Thanks to all. I had the sense that the doctor did not recognize ME/CFS as a real disease, and have asked him several times for an honest answer, but only got vague responses.
I didnt look at the link but I can say from what you posted there, that this doctor IS NOT a suitable one for a ME/CFS patient. You will know when you've find a good doctor for this as that dr will be listening to you and will be completely honest and open about how she/he feels about this illness when you ask questions and will not leave you still wondering about their views.
Ive had ME long term and in this time Ive dealt with countless drs (probably at least 50) and can say all the doctors like how you described do not work out and actually have at times severely complicated things for me (eg trying behind my back to get me diagnosed instead with psych illnesses I dont even have.
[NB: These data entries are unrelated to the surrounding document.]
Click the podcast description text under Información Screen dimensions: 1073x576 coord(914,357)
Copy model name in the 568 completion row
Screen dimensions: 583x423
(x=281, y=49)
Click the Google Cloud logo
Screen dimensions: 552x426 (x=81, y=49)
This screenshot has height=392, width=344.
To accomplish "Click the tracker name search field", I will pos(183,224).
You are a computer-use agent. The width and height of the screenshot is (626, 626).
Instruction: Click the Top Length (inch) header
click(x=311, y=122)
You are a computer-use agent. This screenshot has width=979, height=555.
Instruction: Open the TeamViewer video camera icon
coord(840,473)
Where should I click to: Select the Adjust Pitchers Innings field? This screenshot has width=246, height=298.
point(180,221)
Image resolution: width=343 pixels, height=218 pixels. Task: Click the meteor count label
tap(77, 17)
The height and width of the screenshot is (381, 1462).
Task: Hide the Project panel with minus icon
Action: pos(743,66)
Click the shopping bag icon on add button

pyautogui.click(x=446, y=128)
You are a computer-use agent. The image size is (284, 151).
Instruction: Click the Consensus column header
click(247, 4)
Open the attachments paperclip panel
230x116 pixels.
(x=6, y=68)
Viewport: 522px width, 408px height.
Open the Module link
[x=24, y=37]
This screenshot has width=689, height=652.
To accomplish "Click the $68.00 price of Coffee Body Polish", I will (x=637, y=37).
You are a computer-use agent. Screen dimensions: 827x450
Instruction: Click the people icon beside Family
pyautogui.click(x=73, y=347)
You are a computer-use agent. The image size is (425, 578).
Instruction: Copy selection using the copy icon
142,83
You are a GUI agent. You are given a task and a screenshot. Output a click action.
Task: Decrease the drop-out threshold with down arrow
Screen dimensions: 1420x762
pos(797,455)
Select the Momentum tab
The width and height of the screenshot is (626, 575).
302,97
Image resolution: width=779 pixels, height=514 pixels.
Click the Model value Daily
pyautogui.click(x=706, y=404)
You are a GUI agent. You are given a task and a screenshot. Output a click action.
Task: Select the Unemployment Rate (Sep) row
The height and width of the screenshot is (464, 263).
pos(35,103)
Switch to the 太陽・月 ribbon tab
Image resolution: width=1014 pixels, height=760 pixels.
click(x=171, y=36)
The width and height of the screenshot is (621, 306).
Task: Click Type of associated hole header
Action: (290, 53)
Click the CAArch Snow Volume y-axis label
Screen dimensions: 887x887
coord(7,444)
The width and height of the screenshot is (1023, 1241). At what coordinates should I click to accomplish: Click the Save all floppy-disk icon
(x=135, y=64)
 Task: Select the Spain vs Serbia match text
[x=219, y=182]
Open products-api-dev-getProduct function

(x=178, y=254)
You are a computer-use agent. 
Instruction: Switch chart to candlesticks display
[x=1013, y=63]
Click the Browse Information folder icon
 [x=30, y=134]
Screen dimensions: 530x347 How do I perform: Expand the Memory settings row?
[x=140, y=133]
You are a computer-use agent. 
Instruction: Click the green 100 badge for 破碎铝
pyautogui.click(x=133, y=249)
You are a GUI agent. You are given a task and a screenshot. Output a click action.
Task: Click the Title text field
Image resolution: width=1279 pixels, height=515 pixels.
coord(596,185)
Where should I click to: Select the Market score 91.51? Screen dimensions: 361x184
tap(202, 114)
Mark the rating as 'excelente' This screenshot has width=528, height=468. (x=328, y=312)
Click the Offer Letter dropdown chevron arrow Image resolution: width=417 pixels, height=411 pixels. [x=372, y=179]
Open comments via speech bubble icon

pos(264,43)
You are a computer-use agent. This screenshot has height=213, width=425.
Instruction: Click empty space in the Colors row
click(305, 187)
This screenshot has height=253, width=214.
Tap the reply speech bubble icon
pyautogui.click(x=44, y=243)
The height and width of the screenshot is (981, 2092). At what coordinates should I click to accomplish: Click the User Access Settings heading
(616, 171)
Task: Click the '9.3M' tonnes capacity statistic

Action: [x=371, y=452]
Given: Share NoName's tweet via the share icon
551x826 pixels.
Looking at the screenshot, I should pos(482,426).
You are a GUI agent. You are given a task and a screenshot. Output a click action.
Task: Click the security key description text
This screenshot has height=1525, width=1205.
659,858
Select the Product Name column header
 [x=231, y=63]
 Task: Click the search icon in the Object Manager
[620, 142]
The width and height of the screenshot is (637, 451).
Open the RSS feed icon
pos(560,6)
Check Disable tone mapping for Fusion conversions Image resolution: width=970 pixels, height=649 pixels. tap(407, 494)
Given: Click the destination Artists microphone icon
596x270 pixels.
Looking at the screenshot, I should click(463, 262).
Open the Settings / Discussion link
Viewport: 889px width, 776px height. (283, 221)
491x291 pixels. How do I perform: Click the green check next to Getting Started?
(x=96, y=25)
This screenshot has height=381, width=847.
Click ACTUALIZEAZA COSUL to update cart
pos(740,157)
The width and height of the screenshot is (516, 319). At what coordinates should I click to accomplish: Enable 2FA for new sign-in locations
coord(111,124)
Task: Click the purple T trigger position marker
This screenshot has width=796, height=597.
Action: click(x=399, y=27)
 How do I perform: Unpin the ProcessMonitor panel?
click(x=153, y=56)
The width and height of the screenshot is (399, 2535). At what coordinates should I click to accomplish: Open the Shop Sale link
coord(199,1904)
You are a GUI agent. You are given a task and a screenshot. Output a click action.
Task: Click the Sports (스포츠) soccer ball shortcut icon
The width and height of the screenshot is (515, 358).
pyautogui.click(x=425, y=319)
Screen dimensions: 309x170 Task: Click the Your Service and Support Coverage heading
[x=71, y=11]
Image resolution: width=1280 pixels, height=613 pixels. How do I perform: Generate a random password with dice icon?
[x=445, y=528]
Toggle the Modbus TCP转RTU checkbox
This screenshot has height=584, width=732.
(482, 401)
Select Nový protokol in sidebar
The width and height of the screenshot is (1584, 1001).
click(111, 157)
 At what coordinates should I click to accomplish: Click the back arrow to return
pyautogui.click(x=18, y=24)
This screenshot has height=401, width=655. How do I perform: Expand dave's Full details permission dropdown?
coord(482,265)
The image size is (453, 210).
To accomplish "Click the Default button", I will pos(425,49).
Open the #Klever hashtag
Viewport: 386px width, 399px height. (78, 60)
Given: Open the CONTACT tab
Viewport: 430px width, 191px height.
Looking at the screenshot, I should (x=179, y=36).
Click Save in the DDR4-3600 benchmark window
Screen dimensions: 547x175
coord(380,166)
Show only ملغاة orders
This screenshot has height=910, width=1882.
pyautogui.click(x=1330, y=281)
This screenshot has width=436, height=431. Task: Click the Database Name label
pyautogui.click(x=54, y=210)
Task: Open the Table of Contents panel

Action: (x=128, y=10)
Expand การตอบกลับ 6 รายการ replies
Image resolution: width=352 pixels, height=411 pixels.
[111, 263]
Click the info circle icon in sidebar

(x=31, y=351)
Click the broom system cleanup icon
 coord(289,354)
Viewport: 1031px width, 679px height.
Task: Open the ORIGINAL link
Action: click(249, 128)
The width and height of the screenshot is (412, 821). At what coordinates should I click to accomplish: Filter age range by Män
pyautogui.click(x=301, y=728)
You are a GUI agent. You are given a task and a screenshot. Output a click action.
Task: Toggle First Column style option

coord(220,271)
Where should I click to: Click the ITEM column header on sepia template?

I had dr which was like you described who though he lead me on thinking he would help, he was just vague at my questions.. in reality he was trying to get me diagnosed with Bipolar Disorder!!! even after he sent me to several psychs and they said no.. behind my back he was still trying to do this.
He even went as far as when I finally found a ME/CFS specialist.. he was ignoring the advice being given to him by this experienced ME/CFS specialist (who was actually also a researcher in the field) about how to help me and not even telling me that that the other was contacting him regularly over me. So I ended up being left thinking the specialist wasnt helping me either when in fact he was advising my primary doctor in whats to help me and thinking he was then working with me. It turned out that this "vague dr" did not believe i the existance of ME at all, and I wasted a whole 18mths-2 years on seeing him and having him manage me.
I can also say that it is near impossible for even a very knowable ME patient to retain a dr in his thinking of the illness if he isnt even open about his thoughts!!! These doctors tend to lead patients on but do not help.
The best way to find a knowledgable dr on ME/CFS is to find other patients in your state and ask them who they are seeing. Even if the dr is quite far from you to the point you couldnt get there even for just 1-2 appointments (that can be great for getting a heap of testing done which hasnt yet been done), you may be able to contact him/her and ask the dr who is helping ME/CFS patients who he can recommend closer to you.
So seek out other ME/CFS patients and seek out any ME/CFS support groups in your area and ask those too (they often hold dr recommendation lists.
The other thing with finding a suitable dr, if there isnt a knowledable one, it will probably mean you will have to train one to help you with things. It can be far easier to find this kind of dr. Ive found suitable drs for me to teach them.. are ones which when I ask them what they think about ME/CFS they tend to immediately tell me its something triggered by a virus and will go on and right away tell me they do not know much about it. (they dont try to hide their lack of knowledge on it).
Ive had to usually "talk these drs into taking me on" as a patient as they were reluctant due to having a good understanding that I had a complex illness they didnt know much about but its all worked out great with them. Neither of the drs I worked with to train them in ME/CFS and my illness were old ones (one was a young dr who seemed probably to be just out of medical college unfortunately I since moved so right now are back at the seeking a dr thing again).
**handy hint.. if you find a doctor who has as her special interests "womens health".. Ive found using the "3/4 of the people who get this are female" card on her has helped convince a reluncant dr who I had realised would be probably a good dr to take me on as a patient.
dont though expect drs you are trying to train in this illness to be too much into "experimental" things though and expect to have to provide them with good info so they are guided. They can be great though in helping with various symptoms and taking those seriously and helping you when you need letters or a backup support when dealing with others. Dont underestimate just how much having symptoms treated can sometimes help make this whole illness more bearable even if the dr isnt "fixing" the whole illness (which is something even the best ME/CFS specialists find hard to do).